L’envoyé spécial des Nations unies au Mali, El-Ghassim Wane, a souligné que la présence de la Mission multidimensionnelle intégrée des Nations unies pour la stabilisation au Mali (MINUSMA) dans ce pays «reste cruciale». «La situation au Mali reste extrêmement difficile, avec une insécurité croissante dans le nord, le centre et maintenant aussi dans le sud», a prévenu vendredi l’émissaire onusien devant le Conseil de sécurité des Nations unies, cité par le site de l’ONU. «Les attaques ciblant à la fois les forces maliennes et internationales, y compris les Casques bleus de la MINUSMA, se sont poursuivies. Rien que ce jeudi, le camp d’Aguelhok, dans la région de Kidal, a essuyé des tirs indirects de mortiers et de roquettes», a-t-il relevé. Et d’ajouter que «la situation humanitaire est également préoccupante, avec 4,7 millions de personnes nécessitant une assistance et quelque 400.000 personnes déplacées à l’intérieur du pays».
Pour M. Wane, dans ce contexte, «la présence de la MINUSMA reste cruciale au Mali». Le Représentant spécial, qui est également le chef de la MINUSMA, a indiqué que la mission faisait de son mieux pour soutenir les autorités nationales.

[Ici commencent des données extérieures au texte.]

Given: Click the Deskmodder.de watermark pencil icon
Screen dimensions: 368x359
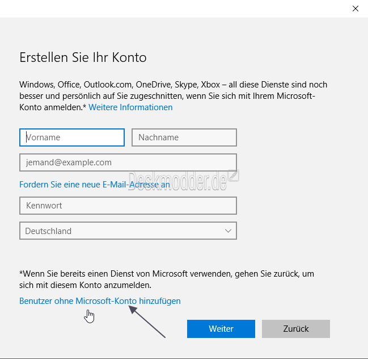Looking at the screenshot, I should 234,176.
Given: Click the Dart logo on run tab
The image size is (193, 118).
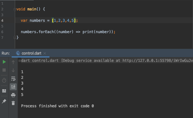Looking at the screenshot, I should coord(18,53).
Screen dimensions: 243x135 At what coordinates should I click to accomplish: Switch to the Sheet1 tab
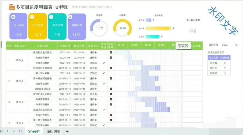34,131
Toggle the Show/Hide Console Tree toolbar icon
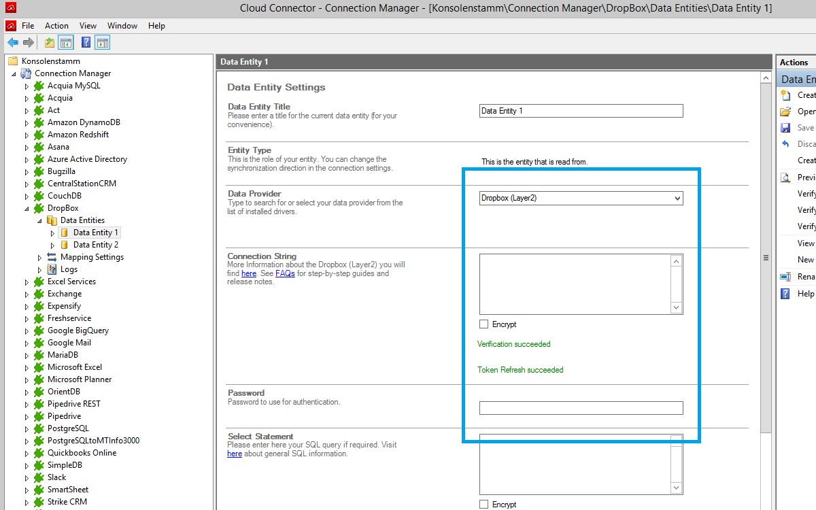Image resolution: width=816 pixels, height=510 pixels. point(66,43)
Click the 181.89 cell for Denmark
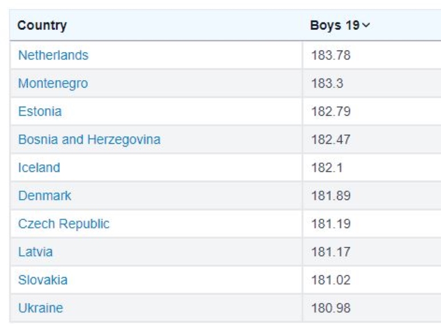The width and height of the screenshot is (441, 324). [331, 196]
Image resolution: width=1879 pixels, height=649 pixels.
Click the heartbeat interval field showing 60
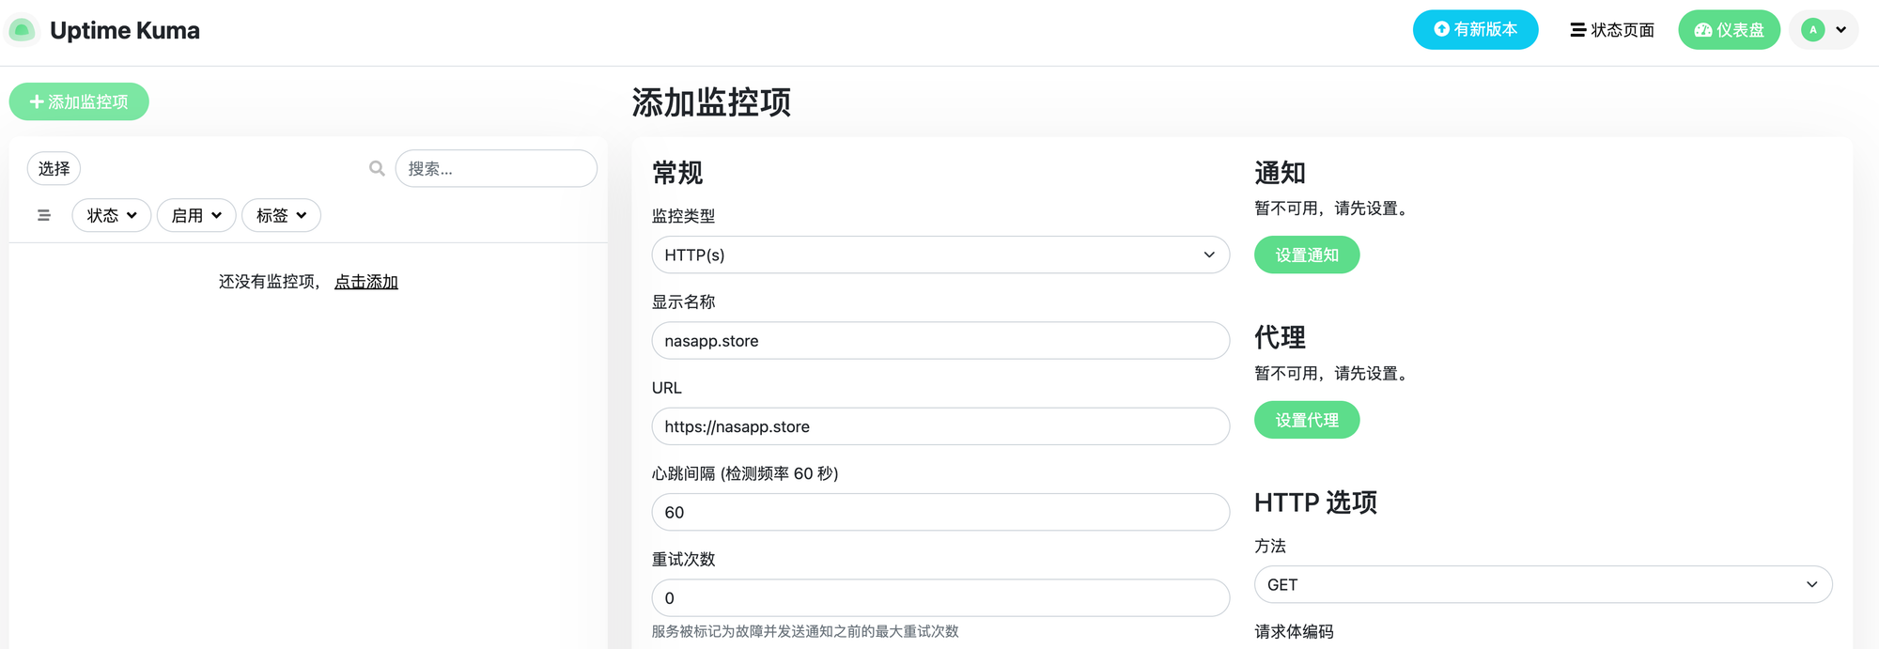click(940, 512)
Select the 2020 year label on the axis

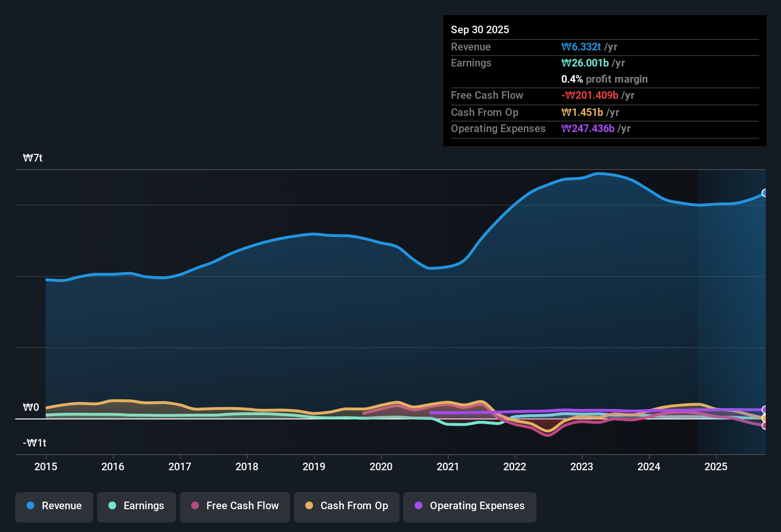(381, 467)
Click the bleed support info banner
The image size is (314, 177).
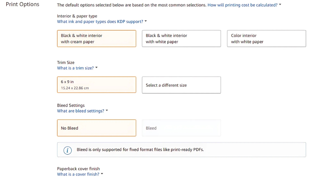pyautogui.click(x=181, y=150)
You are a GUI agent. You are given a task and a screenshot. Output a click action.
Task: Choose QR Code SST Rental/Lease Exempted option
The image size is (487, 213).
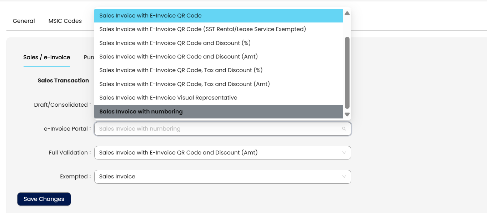[202, 29]
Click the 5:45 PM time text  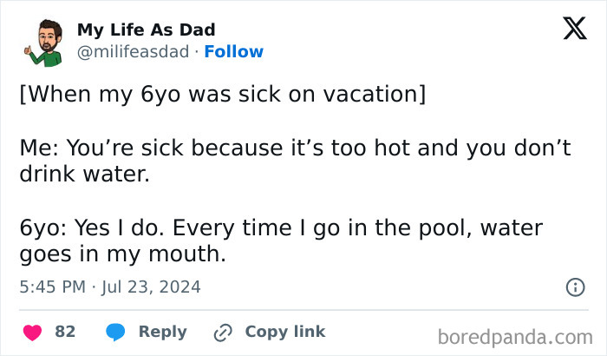(x=50, y=286)
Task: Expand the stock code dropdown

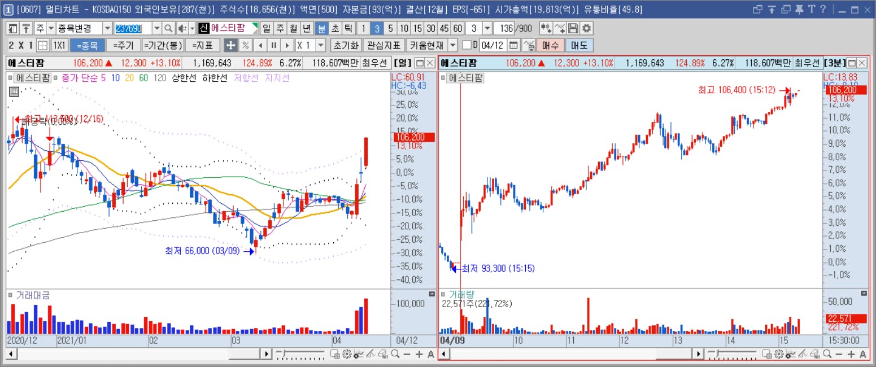Action: click(157, 28)
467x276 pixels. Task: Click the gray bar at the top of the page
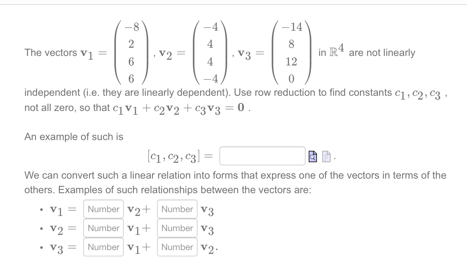[233, 2]
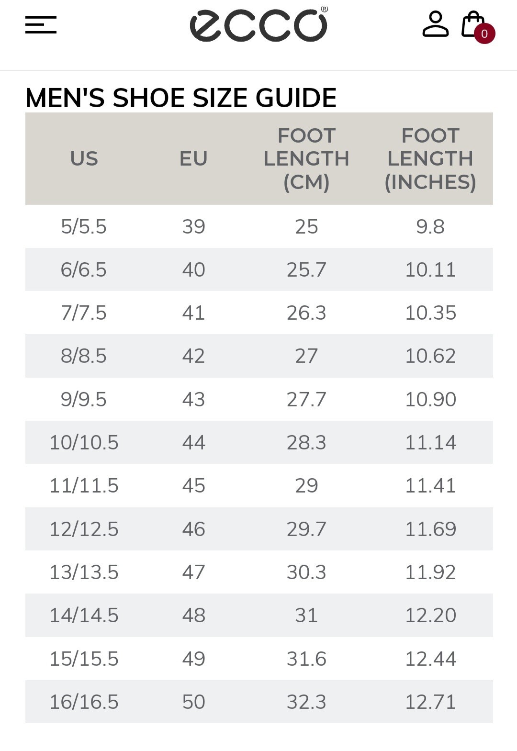Click the 10.62 inches cell
Image resolution: width=517 pixels, height=751 pixels.
point(430,356)
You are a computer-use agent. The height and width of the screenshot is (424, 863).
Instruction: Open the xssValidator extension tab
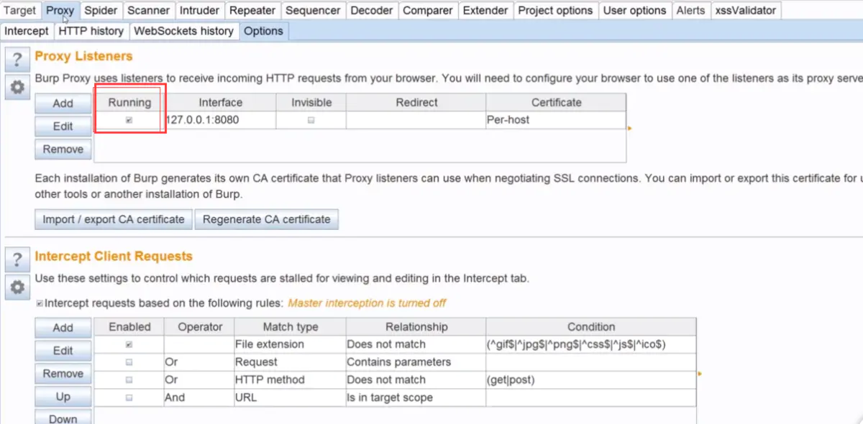click(x=745, y=11)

Entre mai et octobre, la Mission a répondu à «une myriade de demandes» du gouvernement et des forces de défense et de sécurité, en termes de rations, de carburant, de transport terrestre et aérien et de services d’ingénierie, a tenu à préciser M. Wane. Il a toutefois averti que la Mission était actuellement «surchargée». «Toutes ces activités sont entreprises dans les limites des ressources existantes. C’est dans ce contexte que le Secrétaire général (de l’ONU Antonio Guterres) a recommandé une augmentation de notre opération», a-t-il fait savoir. Désormais, selon M. Wane, les autorités de transition maliennes estiment que l’amélioration de la situation sécuritaire et le lancement de certaines réformes fondamentales «sont essentiels pour la tenue d’élections crédibles et pour garantir que le retour à l’ordre constitutionnel et à la stabilité ne soit pas de courte durée». Par ailleurs, la sous-secrétaire générale des Nations unies aux droits de l’Homme, Ilze Brands Kehris, a annoncé vendredi qu’elle effectuerait une visite de six jours au Mali, à partir du 1er novembre. La responsable onusienne rencontrera de hauts responsables gouvernementaux, le chef de la Mission de l’Union africaine au Mali et au Sahel (MISAHEL), des hauts responsables du G5-Sahel, des membres de la communauté diplomatique, ainsi que des responsables des institutions nationales des droits de l’homme et d’autres entités, a-t-on indiqué.